FHF has a particular constellation of clinical features that are distinct from those seen with chronic hepatic insufficiency, regardless of the etiology. Typically, nonspecific symptoms such as malaise or nausea develop in a previously healthy person, followed by jaundice, rapid onset of altered mental status, and coma. Altered mentation and a prolonged INR are the hallmarks of the diagnosis. Supportive laboratory findings include high levels of ALT, a variable elevation of serum total bilirubin concentration, low serum glucose levels, and arterial blood gas studies showing respiratory alkalosis and/or metabolic acidosis. Patients with subfulminant hepatic failure (SFHF) have a more gradual onset of hepatic insufficiency accompanied by ascites, renal failure, and a very poor prognosis. Cerebral edema is infrequent in such patients.
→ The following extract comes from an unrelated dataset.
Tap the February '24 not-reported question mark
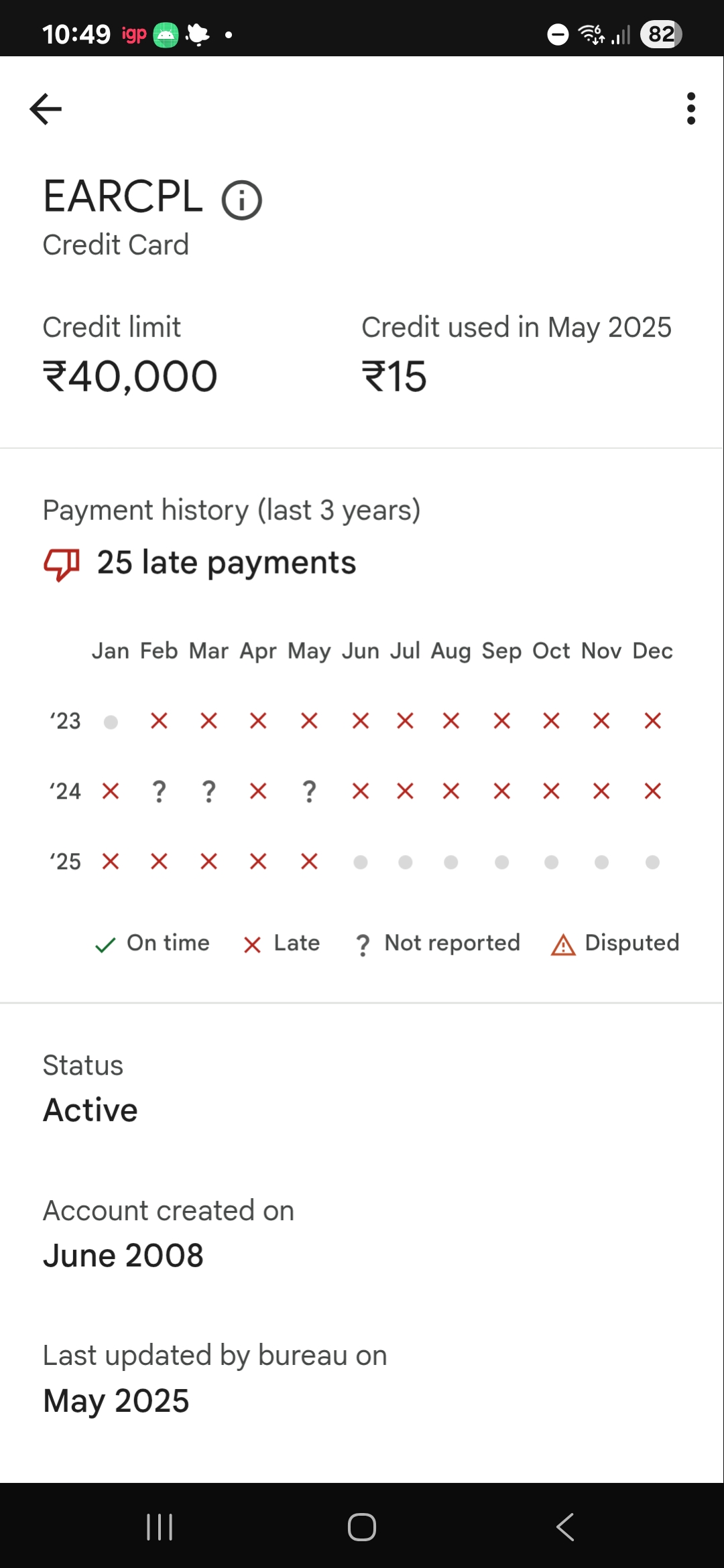 [159, 792]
The magnitude of elevation of aminotransferase levels and rate of decline does not affect the prognosis. When patients spontaneously recover, the serum bilirubin concentration and INR normalize, whereas when the disease progresses, bilirubin levels continue to increase (due to intrahepatic cholestasis), and INR remains prolonged despite declining ALT levels. The high mortality rates associated with FHF are caused by complications such as cerebral edema, renal failure, sepsis, pancreatitis, and cardiopulmonary collapse, which results in multisystem organ failure.